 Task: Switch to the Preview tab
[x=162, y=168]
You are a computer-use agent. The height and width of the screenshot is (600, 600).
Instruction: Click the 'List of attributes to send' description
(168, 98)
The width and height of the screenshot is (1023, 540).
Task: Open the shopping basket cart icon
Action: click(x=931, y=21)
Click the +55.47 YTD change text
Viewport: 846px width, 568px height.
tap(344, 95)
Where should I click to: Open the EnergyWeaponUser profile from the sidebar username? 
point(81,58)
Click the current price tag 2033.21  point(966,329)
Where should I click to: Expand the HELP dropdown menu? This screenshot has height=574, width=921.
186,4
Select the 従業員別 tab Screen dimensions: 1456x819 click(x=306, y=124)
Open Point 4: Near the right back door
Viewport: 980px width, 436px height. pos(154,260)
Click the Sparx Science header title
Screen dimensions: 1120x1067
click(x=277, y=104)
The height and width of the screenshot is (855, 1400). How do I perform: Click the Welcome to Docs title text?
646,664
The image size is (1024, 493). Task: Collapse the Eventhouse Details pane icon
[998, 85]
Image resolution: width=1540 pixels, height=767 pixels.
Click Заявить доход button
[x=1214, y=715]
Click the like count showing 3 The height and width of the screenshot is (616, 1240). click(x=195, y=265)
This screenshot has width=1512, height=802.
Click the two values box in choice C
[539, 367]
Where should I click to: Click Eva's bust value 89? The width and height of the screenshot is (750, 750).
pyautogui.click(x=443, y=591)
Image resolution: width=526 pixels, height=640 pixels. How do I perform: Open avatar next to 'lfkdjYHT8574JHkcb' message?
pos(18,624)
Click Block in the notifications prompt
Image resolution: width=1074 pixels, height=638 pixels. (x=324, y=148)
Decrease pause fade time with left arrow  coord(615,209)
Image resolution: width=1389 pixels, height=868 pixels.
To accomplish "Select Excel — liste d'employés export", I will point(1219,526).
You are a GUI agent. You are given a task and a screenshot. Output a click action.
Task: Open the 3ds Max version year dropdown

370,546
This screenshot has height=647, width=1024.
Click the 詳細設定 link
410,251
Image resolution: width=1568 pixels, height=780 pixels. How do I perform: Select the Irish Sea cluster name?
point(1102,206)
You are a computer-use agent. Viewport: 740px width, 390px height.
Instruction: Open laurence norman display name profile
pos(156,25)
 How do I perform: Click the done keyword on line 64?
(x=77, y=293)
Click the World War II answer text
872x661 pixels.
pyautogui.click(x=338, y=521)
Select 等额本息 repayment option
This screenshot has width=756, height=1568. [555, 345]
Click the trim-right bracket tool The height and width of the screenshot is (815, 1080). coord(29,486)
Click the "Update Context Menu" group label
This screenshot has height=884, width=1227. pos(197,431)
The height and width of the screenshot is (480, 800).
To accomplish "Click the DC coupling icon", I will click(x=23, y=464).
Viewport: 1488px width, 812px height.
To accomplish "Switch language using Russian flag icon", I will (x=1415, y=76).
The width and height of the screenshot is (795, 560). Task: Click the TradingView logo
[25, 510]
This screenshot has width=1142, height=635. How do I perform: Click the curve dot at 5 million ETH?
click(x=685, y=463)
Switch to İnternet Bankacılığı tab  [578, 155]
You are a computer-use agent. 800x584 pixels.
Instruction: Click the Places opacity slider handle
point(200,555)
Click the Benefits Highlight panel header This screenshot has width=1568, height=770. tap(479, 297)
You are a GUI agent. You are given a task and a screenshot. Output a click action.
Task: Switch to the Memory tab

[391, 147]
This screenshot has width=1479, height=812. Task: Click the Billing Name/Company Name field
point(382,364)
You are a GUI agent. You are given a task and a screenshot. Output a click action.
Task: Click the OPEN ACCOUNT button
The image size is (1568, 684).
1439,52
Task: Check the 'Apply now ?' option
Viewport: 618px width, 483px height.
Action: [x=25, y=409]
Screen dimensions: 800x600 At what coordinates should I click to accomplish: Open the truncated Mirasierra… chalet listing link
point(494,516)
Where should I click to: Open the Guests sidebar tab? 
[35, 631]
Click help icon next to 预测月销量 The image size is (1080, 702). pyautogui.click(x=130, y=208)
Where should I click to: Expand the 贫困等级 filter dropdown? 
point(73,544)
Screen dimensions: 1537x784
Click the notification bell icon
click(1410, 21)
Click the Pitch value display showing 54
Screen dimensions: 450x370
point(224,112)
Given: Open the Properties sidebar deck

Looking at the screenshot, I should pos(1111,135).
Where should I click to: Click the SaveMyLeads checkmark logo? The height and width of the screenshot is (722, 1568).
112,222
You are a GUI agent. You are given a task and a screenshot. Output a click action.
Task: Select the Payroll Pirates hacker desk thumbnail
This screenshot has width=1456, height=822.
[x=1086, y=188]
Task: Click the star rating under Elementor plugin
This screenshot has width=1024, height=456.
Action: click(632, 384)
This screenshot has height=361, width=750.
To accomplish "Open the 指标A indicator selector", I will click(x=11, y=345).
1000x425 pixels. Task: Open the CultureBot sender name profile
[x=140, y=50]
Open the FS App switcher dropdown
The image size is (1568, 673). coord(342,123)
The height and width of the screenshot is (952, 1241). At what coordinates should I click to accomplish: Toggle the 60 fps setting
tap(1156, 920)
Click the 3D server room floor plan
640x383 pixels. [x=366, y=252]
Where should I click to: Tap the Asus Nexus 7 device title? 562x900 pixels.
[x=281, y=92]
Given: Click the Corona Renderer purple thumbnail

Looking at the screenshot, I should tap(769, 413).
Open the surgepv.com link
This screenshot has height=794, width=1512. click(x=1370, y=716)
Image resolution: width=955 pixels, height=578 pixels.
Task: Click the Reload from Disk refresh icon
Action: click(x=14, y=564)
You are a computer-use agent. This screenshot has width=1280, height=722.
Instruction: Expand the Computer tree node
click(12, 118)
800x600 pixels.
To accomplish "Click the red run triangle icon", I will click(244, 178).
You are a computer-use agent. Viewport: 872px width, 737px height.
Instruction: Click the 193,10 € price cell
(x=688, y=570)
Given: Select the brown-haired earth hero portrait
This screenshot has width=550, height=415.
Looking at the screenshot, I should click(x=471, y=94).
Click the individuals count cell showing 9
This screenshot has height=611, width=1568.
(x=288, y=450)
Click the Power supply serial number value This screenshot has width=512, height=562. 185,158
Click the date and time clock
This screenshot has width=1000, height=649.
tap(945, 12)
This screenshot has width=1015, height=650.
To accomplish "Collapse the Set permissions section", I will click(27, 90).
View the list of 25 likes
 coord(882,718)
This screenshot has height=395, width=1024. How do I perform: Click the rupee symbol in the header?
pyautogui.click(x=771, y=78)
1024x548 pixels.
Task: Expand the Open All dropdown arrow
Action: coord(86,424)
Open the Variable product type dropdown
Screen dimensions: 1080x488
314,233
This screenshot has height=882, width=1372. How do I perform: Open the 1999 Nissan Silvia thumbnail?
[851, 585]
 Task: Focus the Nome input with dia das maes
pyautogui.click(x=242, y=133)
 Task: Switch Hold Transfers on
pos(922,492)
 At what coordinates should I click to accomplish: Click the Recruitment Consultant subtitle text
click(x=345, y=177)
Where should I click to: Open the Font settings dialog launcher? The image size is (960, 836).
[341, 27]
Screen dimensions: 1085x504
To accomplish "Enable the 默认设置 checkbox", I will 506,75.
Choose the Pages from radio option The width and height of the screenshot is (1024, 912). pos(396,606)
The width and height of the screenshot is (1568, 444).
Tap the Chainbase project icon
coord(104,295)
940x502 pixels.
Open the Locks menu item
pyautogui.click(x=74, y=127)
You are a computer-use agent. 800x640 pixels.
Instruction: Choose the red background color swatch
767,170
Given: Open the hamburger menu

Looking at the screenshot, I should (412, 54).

▶ **Activity**
Could you return exactly the lines above from the line with "You are a computer-use agent. This" to the line with "This screenshot has width=1015, height=650.", both included, and nothing else?

▶ **Written answer**
You are a computer-use agent. This screenshot has width=1280, height=722.
Instruction: Expand the Computer tree node
click(12, 118)
800x600 pixels.
To accomplish "Click the red run triangle icon", I will click(244, 178).
You are a computer-use agent. Viewport: 872px width, 737px height.
Instruction: Click the 193,10 € price cell
(x=688, y=570)
Given: Select the brown-haired earth hero portrait
This screenshot has width=550, height=415.
Looking at the screenshot, I should click(x=471, y=94).
Click the individuals count cell showing 9
This screenshot has height=611, width=1568.
(x=288, y=450)
Click the Power supply serial number value This screenshot has width=512, height=562. 185,158
Click the date and time clock
This screenshot has width=1000, height=649.
tap(945, 12)
This screenshot has width=1015, height=650.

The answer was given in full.